-- What is required --
Report every line below that holds the word "heart".

===== Data listing =====

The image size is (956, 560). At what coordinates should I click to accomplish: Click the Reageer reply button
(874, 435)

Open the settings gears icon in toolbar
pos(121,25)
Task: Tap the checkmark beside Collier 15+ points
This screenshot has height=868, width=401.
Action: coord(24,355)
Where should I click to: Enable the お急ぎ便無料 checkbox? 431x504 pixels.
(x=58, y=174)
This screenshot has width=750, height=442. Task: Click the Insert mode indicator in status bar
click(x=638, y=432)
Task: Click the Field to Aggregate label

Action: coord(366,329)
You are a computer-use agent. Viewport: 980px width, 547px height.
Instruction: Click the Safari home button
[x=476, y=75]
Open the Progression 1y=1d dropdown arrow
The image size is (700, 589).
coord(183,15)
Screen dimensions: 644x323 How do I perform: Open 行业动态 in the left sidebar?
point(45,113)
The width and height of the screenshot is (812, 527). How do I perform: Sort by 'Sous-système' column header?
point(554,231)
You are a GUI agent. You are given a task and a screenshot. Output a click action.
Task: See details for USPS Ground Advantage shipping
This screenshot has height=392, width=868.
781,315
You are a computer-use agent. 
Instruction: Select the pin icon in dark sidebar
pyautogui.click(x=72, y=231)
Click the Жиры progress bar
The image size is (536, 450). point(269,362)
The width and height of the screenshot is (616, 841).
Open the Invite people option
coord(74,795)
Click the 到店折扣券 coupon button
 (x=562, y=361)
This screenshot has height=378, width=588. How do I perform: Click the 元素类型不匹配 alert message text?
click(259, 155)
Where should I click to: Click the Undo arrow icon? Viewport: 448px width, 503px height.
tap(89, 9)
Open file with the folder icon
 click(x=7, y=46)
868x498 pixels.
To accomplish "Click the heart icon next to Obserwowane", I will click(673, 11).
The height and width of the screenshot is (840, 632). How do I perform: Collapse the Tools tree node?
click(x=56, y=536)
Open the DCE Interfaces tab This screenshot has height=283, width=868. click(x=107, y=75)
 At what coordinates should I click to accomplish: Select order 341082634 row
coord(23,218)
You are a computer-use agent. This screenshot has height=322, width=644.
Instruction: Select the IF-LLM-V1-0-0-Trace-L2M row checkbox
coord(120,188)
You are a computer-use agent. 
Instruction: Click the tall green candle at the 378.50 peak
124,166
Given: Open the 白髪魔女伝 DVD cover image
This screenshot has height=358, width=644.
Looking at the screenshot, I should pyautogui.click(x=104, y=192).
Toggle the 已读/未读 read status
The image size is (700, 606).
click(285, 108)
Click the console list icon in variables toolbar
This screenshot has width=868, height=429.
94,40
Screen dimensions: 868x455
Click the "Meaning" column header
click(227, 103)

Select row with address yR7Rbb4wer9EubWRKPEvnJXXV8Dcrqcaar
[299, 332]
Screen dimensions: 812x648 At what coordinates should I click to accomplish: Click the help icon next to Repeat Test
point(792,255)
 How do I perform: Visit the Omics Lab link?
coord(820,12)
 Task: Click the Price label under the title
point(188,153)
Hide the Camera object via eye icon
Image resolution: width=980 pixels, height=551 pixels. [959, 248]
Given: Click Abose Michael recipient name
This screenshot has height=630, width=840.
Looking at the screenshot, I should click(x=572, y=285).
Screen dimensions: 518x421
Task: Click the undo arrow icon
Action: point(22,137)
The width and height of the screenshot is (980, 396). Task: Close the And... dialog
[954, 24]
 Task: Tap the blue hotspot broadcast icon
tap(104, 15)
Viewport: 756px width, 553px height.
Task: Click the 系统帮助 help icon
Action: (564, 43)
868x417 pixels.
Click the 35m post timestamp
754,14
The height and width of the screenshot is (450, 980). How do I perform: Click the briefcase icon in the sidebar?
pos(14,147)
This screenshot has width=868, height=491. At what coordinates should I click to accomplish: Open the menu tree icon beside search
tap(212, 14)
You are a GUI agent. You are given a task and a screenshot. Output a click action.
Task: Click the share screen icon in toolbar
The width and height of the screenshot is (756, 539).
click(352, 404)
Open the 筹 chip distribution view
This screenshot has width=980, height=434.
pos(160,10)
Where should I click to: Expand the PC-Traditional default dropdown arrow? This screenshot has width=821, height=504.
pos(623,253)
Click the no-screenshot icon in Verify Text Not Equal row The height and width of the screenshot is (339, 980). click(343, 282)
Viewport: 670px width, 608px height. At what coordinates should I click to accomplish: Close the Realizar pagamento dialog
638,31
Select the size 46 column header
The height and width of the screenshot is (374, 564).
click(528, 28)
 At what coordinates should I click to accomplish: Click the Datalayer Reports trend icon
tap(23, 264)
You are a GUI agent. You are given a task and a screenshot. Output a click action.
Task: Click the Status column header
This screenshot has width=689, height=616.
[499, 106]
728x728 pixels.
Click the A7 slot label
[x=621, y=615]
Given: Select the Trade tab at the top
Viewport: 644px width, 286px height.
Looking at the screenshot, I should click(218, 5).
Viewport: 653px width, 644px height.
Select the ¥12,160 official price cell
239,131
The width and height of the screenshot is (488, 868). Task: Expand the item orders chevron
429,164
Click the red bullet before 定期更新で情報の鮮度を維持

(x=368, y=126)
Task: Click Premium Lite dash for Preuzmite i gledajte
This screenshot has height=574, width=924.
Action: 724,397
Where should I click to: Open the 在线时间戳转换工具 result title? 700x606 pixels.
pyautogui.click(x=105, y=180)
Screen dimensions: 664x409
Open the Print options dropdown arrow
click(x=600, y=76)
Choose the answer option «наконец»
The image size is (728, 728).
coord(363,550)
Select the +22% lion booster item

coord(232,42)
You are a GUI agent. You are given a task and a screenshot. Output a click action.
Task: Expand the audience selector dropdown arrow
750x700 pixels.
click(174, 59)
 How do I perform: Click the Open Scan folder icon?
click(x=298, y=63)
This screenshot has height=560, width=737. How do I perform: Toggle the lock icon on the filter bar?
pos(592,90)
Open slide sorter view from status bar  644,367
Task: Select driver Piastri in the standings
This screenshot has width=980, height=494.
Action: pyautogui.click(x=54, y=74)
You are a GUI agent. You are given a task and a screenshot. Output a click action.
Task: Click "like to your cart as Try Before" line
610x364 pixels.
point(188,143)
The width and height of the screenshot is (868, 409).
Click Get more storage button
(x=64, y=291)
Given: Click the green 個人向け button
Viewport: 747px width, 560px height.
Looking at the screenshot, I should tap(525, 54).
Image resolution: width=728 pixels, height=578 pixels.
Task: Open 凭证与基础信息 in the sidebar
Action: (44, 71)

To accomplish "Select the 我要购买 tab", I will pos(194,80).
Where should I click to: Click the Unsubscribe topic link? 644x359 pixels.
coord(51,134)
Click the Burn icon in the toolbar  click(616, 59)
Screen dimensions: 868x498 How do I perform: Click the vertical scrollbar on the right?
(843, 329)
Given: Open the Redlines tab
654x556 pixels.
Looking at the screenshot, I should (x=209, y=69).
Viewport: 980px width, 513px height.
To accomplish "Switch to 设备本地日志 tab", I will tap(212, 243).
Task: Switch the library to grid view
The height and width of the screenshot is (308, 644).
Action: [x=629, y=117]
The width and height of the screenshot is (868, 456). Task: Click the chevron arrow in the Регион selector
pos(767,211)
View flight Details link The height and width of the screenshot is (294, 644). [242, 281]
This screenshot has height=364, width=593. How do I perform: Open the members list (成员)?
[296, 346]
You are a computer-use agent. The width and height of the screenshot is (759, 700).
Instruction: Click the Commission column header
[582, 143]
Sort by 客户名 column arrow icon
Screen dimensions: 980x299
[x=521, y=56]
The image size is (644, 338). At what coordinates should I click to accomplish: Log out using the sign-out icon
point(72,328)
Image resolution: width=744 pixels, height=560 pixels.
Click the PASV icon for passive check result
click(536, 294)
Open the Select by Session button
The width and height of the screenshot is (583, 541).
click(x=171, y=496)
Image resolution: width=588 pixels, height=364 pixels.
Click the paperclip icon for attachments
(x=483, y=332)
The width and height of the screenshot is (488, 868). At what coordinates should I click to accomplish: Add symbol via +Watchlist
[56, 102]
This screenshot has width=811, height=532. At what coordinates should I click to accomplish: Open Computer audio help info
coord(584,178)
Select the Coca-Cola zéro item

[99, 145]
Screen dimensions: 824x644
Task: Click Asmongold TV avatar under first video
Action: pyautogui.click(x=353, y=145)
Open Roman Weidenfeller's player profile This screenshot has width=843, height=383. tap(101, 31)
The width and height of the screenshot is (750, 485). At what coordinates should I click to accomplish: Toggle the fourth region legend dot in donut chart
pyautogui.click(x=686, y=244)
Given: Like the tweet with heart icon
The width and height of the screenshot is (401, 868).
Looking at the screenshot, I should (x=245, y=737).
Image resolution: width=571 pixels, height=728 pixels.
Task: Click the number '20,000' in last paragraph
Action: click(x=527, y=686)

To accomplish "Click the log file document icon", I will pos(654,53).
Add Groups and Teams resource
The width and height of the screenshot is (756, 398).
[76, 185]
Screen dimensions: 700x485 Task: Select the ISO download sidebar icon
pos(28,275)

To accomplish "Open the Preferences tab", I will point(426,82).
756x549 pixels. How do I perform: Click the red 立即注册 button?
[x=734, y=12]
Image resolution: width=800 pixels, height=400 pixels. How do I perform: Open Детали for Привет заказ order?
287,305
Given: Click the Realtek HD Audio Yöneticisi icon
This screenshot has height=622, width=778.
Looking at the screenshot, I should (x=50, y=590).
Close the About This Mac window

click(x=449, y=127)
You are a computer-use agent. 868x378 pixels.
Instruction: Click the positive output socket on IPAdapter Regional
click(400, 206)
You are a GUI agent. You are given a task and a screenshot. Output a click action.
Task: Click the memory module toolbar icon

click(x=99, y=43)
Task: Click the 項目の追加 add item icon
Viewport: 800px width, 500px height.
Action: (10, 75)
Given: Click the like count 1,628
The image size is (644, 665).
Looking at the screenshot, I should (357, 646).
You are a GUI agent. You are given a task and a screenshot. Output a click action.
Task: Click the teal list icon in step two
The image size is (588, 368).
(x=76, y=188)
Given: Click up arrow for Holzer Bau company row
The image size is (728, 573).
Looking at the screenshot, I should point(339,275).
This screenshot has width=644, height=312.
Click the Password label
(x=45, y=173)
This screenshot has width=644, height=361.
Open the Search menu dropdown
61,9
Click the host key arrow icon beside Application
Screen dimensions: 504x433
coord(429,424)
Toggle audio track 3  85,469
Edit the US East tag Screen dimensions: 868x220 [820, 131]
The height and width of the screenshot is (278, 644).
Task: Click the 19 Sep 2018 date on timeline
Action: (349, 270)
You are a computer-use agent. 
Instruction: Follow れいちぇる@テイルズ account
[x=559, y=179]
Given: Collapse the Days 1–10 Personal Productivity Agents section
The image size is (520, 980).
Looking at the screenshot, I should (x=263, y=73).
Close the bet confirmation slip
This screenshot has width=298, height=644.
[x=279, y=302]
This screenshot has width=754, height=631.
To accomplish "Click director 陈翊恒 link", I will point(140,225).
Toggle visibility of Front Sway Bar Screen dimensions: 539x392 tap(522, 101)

=====

-- The answer --
To accomplish "Click the heart icon next to Obserwowane", I will click(673, 11).
Given: Like the tweet with heart icon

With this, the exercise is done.